**Text block:**

....................

New ACL surgery technique reduces reconstruction failure rate

LOS ANGELES

Danny Hansen knows the feeling of an ACL injury all too well. He just had his latest ACL surgery. It's the third time he's torn up his knee playing basketball.

"In 2004, I had an ACL reconstruction and the same thing in 2007," he said.

Now a dad, Hansen wants to share his love of the sport with his son, Blake. Dr. Tony Nguyen says Hansen's prior surgeries failed because older techniques forced doctors to place new tissue in the wrong position, which can limit the knee's ability to rotate.

To repair the ACL, Nguyen used a piece of tendon from Hansen's knee and a new technique known as anteromedial drilling.

"As a sports surgeon, it's a very big breakthrough," said Nguyen.

The approach allows surgeons to perfectly place the new tissue. That helps restore the natural anatomy of the knee, giving patients more rotational control.

While up to 25 percent of traditional reconstructions fail, Nguyen says this technique reduces those failures to about four or five percent.

Hansen hopes for his son's sake, the surgery will be his last.

"I'm walking better than i ever had before with my other surgeries," he said.

When performing the new ACL technique, Nguyen advises patients under 40 to use their own tissue over tissue from a cadaver.

Studies show ACLs reconstructed with cadaverous tissue are at a significantly higher risk for graft failure in younger patients than they are for older, less active patients.

....................

**Record extracts:**

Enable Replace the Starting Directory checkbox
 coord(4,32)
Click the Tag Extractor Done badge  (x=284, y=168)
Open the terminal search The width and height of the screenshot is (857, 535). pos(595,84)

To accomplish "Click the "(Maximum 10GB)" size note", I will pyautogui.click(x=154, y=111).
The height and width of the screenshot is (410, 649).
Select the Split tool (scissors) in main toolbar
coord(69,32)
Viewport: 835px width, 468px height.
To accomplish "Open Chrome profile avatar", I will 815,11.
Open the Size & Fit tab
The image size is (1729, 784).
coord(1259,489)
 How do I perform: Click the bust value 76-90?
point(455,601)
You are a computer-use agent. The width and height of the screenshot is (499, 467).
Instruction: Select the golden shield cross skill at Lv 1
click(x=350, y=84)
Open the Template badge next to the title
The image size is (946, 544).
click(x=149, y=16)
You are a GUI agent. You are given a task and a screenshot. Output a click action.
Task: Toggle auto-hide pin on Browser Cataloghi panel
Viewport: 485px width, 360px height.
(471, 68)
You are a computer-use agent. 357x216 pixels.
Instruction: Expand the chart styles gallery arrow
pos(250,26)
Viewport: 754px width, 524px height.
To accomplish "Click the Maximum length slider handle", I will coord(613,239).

....................

**Problem A:** According to the ACL surgery article, why did Hansen's earlier ACL surgeries fail?
**Problem B:** In the ACL surgery article, take the part that opens with the words "The approach allows" and closes with "more rotational control.", and write it out again with "surgeons" replaced by "doctors".

**Task output A:** They failed because older techniques forced doctors to place the new tissue in the wrong position. That can limit the knee's ability to rotate.

**Task output B:**
The approach allows doctors to perfectly place the new tissue. That helps restore the natural anatomy of the knee, giving patients more rotational control.